Wildcat Mountain Vineyard and the reality of Coronavirus
I first met Steve MacRostie at a wine tasting in Sonoma about 15 years ago. Though he wouldn’t remember me, I surely remember his Pinot Noirs – elegant, balanced, and age-worthy examples of cold climate pinot from the Sonoma Coast.
Now, thanks to the Coronavirus, our paths have crossed again. This time not to taste, but to buy coveted fruit from his Wildcat Mountain Vineyard. Wildcat Mountain, located high in the hills on the western edge of Sonoma Valley in the Petaluma Gap, pushes the envelop with its extremes in cold climate and thin soils. The 35 acres of pinot display these challenging conditions in the flavors and textures of the wines they produce.
We are excited for this opportunity to harvest Sonoma Coast pinot. Our winemaker, Dave Hendrickson, has good experience with Sonoma Coast pinot having worked with Peay Winery during his graduate school days at Davis. He is excited at this chance to get back in the game.
But, Wildcat Mountain is a new experience for us as a winery. We have spent the past dozen years specializing in making wine with Livermore Valley fruit. Wildcat Mountain is a departure from this specialization – and it won’t be our last this year (more about that later). How does this fit with our philosophy?

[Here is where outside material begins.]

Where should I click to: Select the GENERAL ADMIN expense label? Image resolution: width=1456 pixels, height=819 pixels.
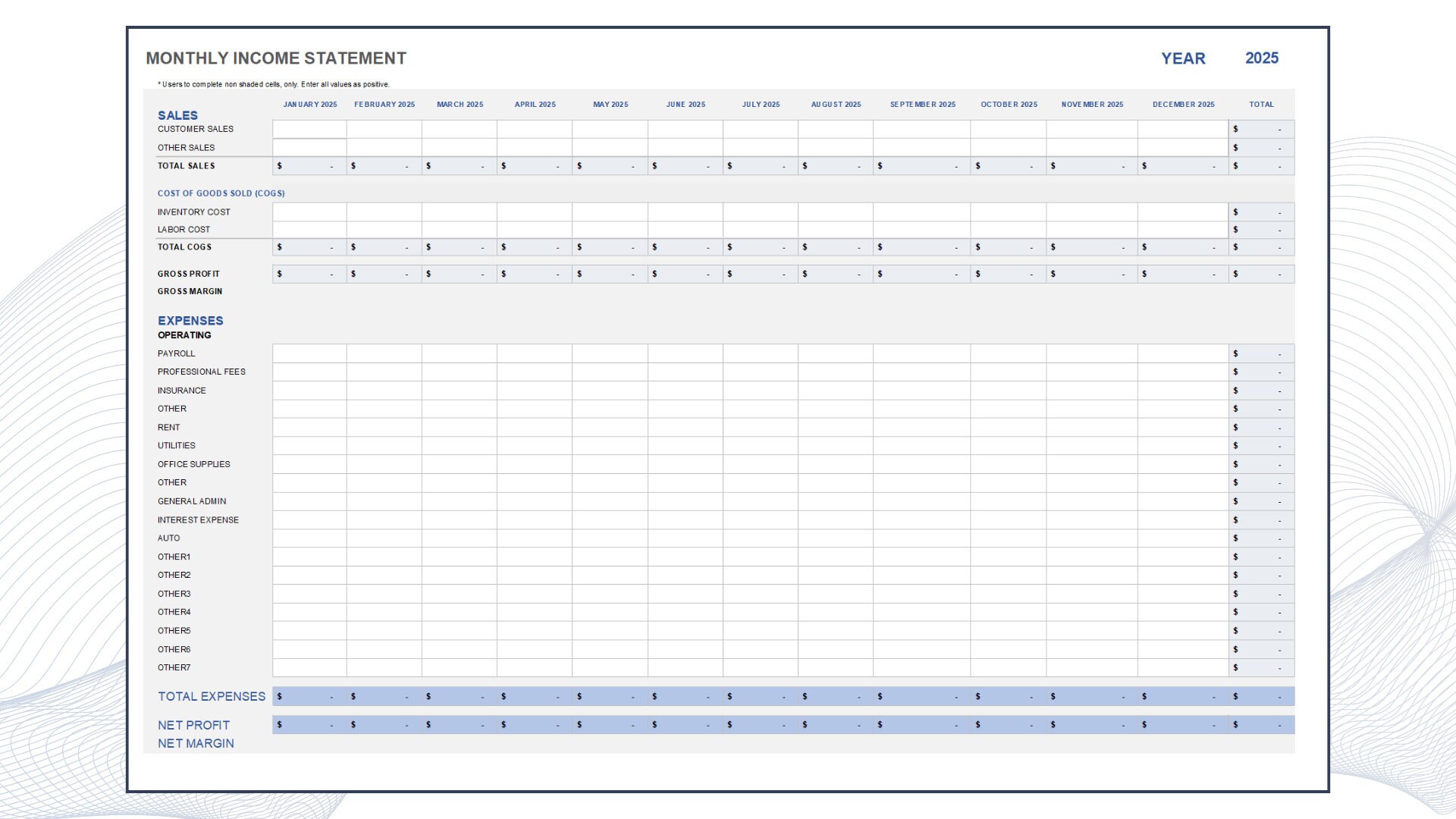click(x=191, y=501)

Our philosophy hasn’t changed. It remains provenance, purity, and sense of place. And, yes, we still believe in Livermore Valley and its potential to produce great wine. But we must consider the realities of Covid. A great many local wineries like ours rely on sales through tasting rooms, events, and restaurants. Tasting rooms remain closed, events are cancelled, and reorders from restaurants are few. The new reality is that we all have to look online for sales and online is where Livermore is a tough sell – a tough sell because outside the valley you won’t find many buyers who have heard of Livermore wines.
We are hoping that a terroir-driven pinot from a sought after vineyard will help us to improve awareness of the Occasio brand outside of the Tri-Valley area. That’s the best case scenario. Worst case? We’ll have a wonderful pinot noir that delight our members. We think this is a risk worth taking.